(Material for this exercise)
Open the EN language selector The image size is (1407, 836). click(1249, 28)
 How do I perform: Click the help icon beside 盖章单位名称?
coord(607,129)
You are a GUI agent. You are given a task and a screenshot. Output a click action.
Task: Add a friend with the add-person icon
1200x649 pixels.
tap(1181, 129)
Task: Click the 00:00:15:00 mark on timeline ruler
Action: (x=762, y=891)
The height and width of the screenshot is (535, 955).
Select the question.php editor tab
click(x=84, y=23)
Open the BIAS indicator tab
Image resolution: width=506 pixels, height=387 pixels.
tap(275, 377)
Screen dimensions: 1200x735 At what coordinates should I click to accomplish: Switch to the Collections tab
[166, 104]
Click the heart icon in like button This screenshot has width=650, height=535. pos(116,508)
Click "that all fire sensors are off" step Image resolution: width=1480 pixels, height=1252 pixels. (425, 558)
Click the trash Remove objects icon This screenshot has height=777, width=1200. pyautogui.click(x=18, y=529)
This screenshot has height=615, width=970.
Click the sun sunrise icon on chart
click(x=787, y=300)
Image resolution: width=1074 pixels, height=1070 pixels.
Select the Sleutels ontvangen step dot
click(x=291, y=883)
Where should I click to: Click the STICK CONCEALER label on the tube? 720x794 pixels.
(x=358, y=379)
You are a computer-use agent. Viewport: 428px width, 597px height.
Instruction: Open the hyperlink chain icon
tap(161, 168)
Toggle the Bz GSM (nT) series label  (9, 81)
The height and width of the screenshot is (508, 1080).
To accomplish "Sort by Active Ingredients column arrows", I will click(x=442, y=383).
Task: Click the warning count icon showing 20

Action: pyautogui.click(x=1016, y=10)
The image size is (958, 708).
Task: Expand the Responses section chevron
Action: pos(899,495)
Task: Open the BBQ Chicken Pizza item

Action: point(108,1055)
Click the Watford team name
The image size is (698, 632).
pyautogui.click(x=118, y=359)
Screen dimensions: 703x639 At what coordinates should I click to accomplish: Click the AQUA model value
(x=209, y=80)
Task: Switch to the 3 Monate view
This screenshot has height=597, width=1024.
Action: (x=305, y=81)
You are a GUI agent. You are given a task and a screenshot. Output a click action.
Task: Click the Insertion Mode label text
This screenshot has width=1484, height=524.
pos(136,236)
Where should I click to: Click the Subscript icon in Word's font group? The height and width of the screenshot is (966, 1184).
(End Material for this exercise)
__What you are asked to do__:
What you give back must be the stretch above, starting at the line with "Where should I click to: Click the STICK" and ending at the line with "Click the Watford team name", copied exactly.

__Answer to the exercise__:
Where should I click to: Click the STICK CONCEALER label on the tube? 720x794 pixels.
(x=358, y=379)
You are a computer-use agent. Viewport: 428px width, 597px height.
Instruction: Open the hyperlink chain icon
tap(161, 168)
Toggle the Bz GSM (nT) series label  (9, 81)
The height and width of the screenshot is (508, 1080).
To accomplish "Sort by Active Ingredients column arrows", I will click(x=442, y=383).
Task: Click the warning count icon showing 20

Action: pyautogui.click(x=1016, y=10)
The image size is (958, 708).
Task: Expand the Responses section chevron
Action: pos(899,495)
Task: Open the BBQ Chicken Pizza item

Action: point(108,1055)
Click the Watford team name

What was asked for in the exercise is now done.